Subscriber Agreement


This Agreement may be executed in multiple counterparts by the parties hereto. All counterparts so executed shall constitute one agreement binding upon all parties, notwithstanding that all parties are not signatories to the original or the same counterpart. Each counterpart shall be deemed an original to this Agreement, all of which shall constitute one agreement to be valid as of the date of this Agreement. Documents executed, scanned and transmitted electronically and electronic signatures shall be deemed original signatures for purposes of this Agreement and all matters related thereto, with such scanned and electronic signatures having the same legal effect as original signatures. This Agreement, any other documents necessary for the consummation of the transactions contemplated by this Agreement may be accepted, executed or agreed to through the use of an electronic signature in accordance with the Electronic Signatures in Global and National Commerce Act (“E-Sign Act”), Title 15, United States Code, Sections 7001 et seq., the Uniform Electronic Transaction Act (“UETA”) and any applicable state law. Any document accepted, executed or agreed to in conformity with such laws will be binding on each party as if it were physically executed.

[Requirement A] According to the subscriber agreement, what legal effect do scanned and electronic signatures have?
[Requirement B] Proceed with the subscriber agreement from the point where its text stops.
The lines that follow the subscriber agreement are not needed here.

[Source material]
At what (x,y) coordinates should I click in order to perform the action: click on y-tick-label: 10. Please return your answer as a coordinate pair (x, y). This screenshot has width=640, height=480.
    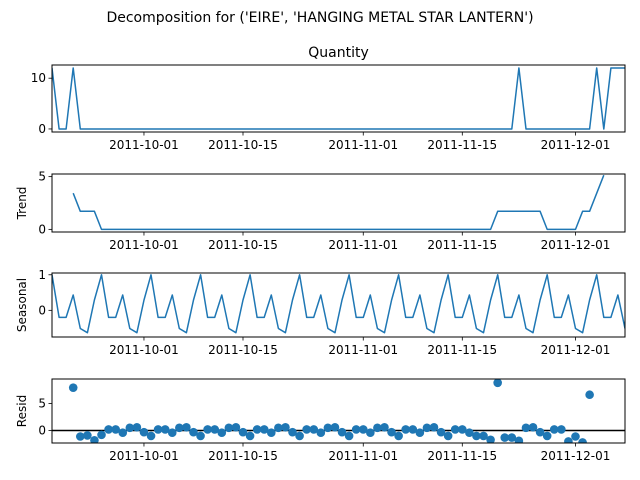
    Looking at the image, I should click on (38, 78).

[Answer space A] They have the same legal effect as original signatures.

[Answer space B]
In consideration of the mutual promises contained herein and for other good and valuable consideration, the receipt and sufficiency of which are hereby acknowledged, the parties hereto agree as follows: 

Remuneration. In complete and total consideration for the services rendered to you (herein referred to as “Client”) under this Agreement by CONFEDERACION INTERNACIONAL DE ORGANIZACIONES Y ASOCIACIONES SINDICALES DE LOS ESTADOS UNIDOS MEXICANOS LTD. - SEDE MATRIZ CHICAGO USA (Herein referred to as“Company”) and its’ affiliated third-party vendors (“affiliates” or Third-Party Vendor(s)”) , Client agrees to pay Company with all remittances made payable to CONFEDERACION INTERNACIONAL DE ORGANIZACIONES Y ASOCIACIONES SINDICALES DE LOS ESTADOS UNIDOS MEXICANOS LTD. - SEDE MATRIZ CHICAGO USA”: 

  1. Monthly Service Fee:  a Monthly Fee in the amount indicated on the online order form on the day this Agreement is executed (upon electronic signing) and thereafter throughout the term of this Agreement. Upon 15 days written notice to Client, Company may adjust the next Monthly Service Fee stated in this Agreement. Client may cancel this Agreement within 15 days of such notice from Company to adjust the Monthly Service Fee; otherwise the adjusted Monthly Service Fee shall replace the then current Monthly Service Fee.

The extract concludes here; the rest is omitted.